Database Aggregation support
SQL Server / Azure SQL / Microsoft Fabric SQL ✅ Yes
Azure Synapse (Dedicated SQL pool) ✅ Yes
Azure Synapse (Serverless SQL pool) ❌ No
PostgreSQL ❌ No
MySQL ❌ No
Azure Cosmos DB for NoSQL ❌ No

Aggregate functions

DAB supports the following aggregate functions:

Function Applies to Description
sum Numeric fields only Total of all values
average Numeric fields only Mean of all values
min Numeric fields only Minimum value
max Numeric fields only Maximum value
count Any field Count of non-null values

Constraints

  • sum, average, min, and max only work on numeric data types (int, decimal, float, etc.).
  • count works on any data type, including strings and dates.
  • If a table has no numeric columns, DAB doesn't generate aggregation nodes for that entity.
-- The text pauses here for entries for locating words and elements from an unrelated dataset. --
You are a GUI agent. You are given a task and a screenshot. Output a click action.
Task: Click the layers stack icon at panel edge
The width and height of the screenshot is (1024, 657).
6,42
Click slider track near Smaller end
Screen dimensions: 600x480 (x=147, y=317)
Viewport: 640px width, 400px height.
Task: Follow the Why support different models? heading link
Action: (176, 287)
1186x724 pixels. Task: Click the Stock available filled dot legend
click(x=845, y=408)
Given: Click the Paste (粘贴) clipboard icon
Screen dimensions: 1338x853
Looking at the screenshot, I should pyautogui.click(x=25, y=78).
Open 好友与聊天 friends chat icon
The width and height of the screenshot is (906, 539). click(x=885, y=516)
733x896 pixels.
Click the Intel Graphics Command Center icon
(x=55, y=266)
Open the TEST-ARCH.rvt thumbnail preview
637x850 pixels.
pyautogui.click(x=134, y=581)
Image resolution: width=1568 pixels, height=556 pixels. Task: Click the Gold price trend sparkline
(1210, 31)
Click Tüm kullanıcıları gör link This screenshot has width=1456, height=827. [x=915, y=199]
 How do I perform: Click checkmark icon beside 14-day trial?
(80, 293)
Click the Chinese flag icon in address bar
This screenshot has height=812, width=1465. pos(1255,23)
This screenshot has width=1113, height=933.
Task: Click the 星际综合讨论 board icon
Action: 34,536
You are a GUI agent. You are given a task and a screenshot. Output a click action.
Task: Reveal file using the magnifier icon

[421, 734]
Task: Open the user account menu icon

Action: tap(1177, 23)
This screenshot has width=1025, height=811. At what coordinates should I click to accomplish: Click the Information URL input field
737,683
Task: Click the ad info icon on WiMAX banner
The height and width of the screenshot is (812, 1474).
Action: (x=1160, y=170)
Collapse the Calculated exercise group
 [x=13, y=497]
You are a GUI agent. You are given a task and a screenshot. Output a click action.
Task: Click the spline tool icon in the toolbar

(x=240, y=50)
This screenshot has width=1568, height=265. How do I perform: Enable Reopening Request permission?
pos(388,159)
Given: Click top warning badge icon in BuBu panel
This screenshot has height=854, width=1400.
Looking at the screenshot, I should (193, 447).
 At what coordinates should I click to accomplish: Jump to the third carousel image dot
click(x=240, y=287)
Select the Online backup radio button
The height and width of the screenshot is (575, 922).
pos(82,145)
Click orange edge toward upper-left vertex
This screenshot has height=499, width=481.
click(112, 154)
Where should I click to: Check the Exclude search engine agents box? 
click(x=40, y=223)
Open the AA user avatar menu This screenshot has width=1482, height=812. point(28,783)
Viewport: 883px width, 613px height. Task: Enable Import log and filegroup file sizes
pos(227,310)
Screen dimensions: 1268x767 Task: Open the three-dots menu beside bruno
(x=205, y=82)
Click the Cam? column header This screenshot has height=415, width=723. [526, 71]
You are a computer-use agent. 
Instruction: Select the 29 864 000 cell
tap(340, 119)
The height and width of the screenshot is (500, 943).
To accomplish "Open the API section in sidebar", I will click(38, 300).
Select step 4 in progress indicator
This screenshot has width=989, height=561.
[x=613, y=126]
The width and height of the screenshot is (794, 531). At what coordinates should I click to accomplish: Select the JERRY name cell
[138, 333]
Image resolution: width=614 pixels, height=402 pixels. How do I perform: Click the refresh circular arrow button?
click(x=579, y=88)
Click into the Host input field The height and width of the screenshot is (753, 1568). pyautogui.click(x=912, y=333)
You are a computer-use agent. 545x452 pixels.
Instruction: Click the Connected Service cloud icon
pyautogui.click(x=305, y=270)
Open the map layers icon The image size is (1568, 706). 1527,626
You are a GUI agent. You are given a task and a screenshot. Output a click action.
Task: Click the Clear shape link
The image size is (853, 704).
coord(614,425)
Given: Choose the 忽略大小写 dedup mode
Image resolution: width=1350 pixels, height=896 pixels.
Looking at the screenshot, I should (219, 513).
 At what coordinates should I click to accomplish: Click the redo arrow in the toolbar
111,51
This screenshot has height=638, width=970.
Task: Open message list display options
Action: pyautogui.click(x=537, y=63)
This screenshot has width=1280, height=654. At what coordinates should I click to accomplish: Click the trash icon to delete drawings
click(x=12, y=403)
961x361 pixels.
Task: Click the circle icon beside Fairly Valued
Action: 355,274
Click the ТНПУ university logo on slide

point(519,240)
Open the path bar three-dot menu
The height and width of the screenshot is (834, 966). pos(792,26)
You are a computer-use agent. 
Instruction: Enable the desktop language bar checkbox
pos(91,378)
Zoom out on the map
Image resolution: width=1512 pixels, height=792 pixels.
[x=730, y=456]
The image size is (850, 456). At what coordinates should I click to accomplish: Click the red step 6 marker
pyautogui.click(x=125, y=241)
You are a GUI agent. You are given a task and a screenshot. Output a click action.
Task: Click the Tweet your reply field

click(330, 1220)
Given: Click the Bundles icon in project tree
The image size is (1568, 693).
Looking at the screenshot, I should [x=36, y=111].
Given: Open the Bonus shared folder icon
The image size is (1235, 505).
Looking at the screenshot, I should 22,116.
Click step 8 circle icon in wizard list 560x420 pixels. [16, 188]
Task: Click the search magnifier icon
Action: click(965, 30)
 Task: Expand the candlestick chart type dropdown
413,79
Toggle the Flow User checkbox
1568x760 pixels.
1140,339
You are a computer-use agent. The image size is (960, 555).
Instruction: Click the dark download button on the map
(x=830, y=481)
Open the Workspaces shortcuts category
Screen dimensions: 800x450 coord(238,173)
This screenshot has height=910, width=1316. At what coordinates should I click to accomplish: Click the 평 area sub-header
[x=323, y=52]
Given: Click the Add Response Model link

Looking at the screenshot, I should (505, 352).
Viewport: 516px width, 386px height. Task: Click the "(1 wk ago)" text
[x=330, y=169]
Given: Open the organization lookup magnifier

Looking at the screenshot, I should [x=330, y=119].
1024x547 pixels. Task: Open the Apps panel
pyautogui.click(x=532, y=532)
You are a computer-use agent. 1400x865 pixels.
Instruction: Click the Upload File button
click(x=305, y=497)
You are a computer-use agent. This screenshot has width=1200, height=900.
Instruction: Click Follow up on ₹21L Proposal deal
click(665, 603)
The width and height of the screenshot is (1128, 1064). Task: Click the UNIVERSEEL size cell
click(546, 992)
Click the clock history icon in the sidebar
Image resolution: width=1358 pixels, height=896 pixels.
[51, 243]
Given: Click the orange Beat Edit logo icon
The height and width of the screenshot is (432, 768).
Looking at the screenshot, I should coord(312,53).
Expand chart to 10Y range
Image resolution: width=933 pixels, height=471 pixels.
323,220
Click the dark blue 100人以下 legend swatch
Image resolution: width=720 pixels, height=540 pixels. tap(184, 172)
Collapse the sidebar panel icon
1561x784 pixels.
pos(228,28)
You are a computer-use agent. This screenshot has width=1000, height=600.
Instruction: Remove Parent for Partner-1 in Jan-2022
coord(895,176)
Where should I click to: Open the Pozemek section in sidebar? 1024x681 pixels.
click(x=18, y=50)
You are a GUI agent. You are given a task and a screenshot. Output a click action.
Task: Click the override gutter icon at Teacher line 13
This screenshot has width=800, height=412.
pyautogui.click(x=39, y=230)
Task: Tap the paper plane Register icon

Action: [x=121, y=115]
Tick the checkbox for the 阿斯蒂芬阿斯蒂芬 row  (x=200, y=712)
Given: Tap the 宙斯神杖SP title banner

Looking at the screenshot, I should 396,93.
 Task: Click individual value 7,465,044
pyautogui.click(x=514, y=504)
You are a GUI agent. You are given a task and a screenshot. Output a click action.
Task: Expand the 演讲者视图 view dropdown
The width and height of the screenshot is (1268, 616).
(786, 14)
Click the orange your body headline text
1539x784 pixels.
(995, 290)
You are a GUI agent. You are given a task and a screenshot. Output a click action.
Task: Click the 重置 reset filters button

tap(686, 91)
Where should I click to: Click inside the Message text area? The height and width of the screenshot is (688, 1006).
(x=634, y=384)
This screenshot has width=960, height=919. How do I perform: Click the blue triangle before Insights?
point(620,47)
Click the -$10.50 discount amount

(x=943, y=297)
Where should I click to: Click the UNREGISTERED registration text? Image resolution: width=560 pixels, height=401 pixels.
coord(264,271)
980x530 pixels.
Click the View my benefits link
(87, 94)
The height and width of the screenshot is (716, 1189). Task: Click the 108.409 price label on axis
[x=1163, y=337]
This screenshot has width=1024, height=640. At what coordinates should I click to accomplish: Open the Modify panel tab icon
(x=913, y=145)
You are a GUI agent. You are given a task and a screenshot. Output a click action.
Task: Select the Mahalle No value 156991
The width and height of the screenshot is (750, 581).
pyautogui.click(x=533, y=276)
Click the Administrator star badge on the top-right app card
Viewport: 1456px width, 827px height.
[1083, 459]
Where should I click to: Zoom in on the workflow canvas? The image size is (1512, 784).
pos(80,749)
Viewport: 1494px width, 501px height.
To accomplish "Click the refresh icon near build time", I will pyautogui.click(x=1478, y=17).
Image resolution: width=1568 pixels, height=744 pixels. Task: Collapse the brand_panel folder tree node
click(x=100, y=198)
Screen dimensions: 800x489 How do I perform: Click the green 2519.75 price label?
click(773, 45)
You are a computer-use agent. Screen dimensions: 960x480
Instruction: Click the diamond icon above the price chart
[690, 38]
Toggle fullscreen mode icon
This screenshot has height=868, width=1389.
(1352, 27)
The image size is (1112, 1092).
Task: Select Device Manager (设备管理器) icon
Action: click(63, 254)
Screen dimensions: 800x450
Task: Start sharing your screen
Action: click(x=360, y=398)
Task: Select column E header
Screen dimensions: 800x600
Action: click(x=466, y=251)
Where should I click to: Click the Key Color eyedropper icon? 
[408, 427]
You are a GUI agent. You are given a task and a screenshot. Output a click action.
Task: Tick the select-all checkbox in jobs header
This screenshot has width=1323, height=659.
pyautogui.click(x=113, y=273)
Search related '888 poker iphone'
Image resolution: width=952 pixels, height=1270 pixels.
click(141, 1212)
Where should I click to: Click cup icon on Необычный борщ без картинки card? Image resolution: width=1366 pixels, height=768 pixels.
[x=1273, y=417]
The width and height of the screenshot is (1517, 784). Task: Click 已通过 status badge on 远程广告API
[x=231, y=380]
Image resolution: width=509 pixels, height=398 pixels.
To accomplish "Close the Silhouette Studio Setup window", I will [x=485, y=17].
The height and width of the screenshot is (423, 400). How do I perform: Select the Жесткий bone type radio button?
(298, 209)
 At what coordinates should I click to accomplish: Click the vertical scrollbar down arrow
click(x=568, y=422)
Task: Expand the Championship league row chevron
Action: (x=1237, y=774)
You can still use count on non-numeric fields.

Optional modifiers

Modifier Purpose Example
distinct: true Count unique values only Count distinct customers
having: { ... } Filter groups after aggregation Show groups with sum > 1000

Run the DAB runtime

Start DAB with your configuration file so the GraphQL endpoint is available.

dab start

Query aggregated results

This section walks through a complete example showing the table schema, GraphQL query, generated SQL, and JSON response.

Table schema

CREATE TABLE books (
    id INT PRIMARY KEY,
    title NVARCHAR(200),
    year INT,
    pages INT
);

GraphQL query

Use GraphQL to group rows and return aggregate values for numeric fields.

{
  books(
    groupBy: { fields: ["year"] }
  ) {
    items {
      year
    }
    aggregates {
      pages {
        sum
        average
        min
        max
      }
    }
  }
}
  • groupBy.fields groups rows by the specified columns.
  • aggregates exposes aggregate functions for numeric fields (for example, pages).
  • The GraphQL schema only exposes aggregates for fields that support them; use schema introspection in your client to confirm available aggregate fields and functions.

Generated SQL

DAB translates the GraphQL query into T-SQL:

SELECT 
    [year],
    SUM([pages]) AS [sum],
    AVG([pages]) AS [average],
    MIN([pages]) AS [min],
    MAX([pages]) AS [max]
FROM [dbo].[books]
GROUP BY [year]
FOR JSON PATH, INCLUDE_NULL_VALUES

JSON response

{
  "data": {
    "books": {
      "items": [
        { "year": 2023 },
        { "year": 2024 }
      ],
      "aggregates": {
        "pages": [
          { "sum": 3200, "average": 320, "min": 120, "max": 450 },
          { "sum": 4500, "average": 300, "min": 140, "max": 510 }
        ]
      }
    }
  }
}

The items and aggregates arrays align by index—the first element in aggregates.pages corresponds to the first group in items.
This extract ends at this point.